- What to produce:
Copy the rows below verbatim, from the line with "Image resolution: width=614" to the line with "Action: pos(1162,644)", including both of those lines.

-- Dataset rows start --

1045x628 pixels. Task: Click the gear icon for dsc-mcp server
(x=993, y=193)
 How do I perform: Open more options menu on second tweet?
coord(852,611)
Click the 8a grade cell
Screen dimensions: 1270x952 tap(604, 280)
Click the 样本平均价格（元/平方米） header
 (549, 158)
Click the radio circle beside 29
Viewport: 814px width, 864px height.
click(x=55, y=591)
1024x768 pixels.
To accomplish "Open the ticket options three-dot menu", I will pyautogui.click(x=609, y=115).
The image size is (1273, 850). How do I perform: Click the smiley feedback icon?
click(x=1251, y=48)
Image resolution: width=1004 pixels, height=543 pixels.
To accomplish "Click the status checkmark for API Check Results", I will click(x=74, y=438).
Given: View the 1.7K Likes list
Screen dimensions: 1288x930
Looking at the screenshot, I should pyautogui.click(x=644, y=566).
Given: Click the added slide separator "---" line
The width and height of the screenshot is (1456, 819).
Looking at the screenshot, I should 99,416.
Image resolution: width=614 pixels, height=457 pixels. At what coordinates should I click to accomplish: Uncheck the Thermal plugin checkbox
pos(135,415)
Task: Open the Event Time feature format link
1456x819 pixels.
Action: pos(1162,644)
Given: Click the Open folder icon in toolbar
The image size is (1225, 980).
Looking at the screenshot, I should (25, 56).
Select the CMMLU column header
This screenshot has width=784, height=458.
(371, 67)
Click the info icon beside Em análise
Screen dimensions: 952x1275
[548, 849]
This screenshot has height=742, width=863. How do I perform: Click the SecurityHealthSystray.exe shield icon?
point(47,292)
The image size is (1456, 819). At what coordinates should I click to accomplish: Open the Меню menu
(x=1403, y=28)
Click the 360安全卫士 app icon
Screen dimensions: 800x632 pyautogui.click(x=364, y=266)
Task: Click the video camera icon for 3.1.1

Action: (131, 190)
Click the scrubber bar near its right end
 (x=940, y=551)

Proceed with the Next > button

-- Dataset rows end --

- Output of the exercise:
Image resolution: width=614 pixels, height=457 pixels. At what coordinates should I click to accomplish: Uncheck the Thermal plugin checkbox
pos(135,415)
Task: Open the Event Time feature format link
1456x819 pixels.
Action: pos(1162,644)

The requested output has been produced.